Records contained in a dataset

+++

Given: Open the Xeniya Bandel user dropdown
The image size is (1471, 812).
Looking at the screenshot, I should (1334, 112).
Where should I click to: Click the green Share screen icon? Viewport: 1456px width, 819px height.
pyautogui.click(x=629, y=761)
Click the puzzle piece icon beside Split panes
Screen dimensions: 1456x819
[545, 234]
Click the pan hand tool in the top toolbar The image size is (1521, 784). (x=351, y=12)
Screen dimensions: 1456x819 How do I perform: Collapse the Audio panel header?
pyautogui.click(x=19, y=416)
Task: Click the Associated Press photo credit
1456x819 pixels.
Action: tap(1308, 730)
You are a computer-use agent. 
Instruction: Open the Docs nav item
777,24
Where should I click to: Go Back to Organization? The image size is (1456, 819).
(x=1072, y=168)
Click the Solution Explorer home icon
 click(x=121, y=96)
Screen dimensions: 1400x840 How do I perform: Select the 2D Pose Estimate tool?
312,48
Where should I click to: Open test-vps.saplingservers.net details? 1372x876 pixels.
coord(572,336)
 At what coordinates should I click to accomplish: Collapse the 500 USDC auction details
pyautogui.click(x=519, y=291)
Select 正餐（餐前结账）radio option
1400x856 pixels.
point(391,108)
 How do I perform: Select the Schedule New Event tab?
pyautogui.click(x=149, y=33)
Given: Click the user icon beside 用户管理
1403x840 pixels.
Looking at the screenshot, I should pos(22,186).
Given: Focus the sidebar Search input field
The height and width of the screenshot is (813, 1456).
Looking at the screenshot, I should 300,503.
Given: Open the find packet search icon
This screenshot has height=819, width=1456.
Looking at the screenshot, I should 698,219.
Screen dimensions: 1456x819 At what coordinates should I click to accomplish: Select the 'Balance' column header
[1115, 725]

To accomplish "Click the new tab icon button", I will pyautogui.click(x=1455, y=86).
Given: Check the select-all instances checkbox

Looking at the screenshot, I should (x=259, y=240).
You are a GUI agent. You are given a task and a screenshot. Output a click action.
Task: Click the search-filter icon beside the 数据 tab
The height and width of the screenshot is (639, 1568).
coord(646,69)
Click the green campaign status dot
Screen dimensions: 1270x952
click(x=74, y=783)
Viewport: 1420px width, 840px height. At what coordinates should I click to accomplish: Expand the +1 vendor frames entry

+++

Task goal ->
Beginning at the line that contains "The height and width of the screenshot is (639, 1568)." and ending at the last line above, copy each line without any change.

Answer space ->
The height and width of the screenshot is (639, 1568).
coord(646,69)
Click the green campaign status dot
Screen dimensions: 1270x952
click(x=74, y=783)
Viewport: 1420px width, 840px height. At what coordinates should I click to accomplish: Expand the +1 vendor frames entry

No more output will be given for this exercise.